The InChIKey is INJKXJCWKROVFD-KXKDPZRNSA-N. The full InChI is InChI=1S/C20H19NO5/c1-24-20(23)15-9-6-14(7-10-15)8-11-19(22)21-12-16-13-25-17-4-2-3-5-18(17)26-16/h2-11,16H,12-13H2,1H3,(H,21,22)/b11-8+/t16-/m0/s1.
What are the key properties of methyl 4-[(E)-3-[[(3S)-2,3-dihydro-1,4-benzodioxin-3-yl]methylamino]-3-oxoprop-1-enyl]benzoate?

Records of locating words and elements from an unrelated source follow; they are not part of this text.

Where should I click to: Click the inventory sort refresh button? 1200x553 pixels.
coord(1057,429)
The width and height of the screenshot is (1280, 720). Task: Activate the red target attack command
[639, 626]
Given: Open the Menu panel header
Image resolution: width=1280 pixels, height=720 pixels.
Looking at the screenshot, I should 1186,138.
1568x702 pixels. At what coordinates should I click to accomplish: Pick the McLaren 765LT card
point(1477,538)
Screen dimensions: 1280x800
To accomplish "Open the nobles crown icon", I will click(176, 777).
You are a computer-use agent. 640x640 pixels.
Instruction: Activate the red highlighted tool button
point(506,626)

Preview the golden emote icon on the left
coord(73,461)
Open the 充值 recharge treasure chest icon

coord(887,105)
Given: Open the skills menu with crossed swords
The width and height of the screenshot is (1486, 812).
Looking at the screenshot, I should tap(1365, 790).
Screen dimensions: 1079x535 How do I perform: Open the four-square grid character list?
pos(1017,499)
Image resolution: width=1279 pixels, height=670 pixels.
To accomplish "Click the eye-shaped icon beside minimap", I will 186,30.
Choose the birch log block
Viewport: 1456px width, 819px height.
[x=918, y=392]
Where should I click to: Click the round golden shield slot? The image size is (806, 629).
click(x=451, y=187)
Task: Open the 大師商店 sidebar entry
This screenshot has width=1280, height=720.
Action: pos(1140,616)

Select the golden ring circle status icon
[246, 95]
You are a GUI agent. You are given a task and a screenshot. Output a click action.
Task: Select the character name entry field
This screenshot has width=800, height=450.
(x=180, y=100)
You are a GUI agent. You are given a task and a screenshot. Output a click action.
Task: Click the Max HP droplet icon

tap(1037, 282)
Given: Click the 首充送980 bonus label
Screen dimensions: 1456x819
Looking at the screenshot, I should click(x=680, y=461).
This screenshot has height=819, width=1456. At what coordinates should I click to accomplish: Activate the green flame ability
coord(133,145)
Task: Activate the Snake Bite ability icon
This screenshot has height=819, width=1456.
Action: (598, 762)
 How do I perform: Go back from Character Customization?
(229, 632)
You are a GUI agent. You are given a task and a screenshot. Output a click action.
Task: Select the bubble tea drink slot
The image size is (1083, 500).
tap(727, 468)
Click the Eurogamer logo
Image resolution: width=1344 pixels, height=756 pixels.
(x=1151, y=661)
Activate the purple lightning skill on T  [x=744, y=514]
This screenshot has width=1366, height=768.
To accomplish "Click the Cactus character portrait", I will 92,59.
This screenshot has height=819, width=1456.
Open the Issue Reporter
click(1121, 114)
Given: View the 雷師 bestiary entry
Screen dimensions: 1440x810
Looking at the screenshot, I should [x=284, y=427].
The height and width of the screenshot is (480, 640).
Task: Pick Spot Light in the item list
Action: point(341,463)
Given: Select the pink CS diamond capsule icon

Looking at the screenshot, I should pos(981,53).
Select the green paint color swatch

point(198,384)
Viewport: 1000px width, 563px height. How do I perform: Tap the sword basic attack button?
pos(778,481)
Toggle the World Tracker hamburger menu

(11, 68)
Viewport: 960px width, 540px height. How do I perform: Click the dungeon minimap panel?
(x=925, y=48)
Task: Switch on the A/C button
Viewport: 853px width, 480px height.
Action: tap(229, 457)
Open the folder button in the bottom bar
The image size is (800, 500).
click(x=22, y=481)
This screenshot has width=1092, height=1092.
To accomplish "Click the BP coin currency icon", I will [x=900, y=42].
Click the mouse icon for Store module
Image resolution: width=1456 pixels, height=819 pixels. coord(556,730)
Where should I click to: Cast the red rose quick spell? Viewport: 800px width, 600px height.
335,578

methyl 4-[(E)-3-[[(3S)-2,3-dihydro-1,4-benzodioxin-3-yl]methylamino]-3-oxoprop-1-enyl]benzoate has a molecular weight of 353.37 g/mol, XLogP of 2.44, 5 rotatable bonds, 1 hydrogen bond donors, and 5 hydrogen bond acceptors.
Where does this data come from?
All data for methyl 4-[(E)-3-[[(3S)-2,3-dihydro-1,4-benzodioxin-3-yl]methylamino]-3-oxoprop-1-enyl]benzoate is sourced from PubChem (CID 8872413), the world's largest open chemistry database maintained by the National Library of Medicine (NIH).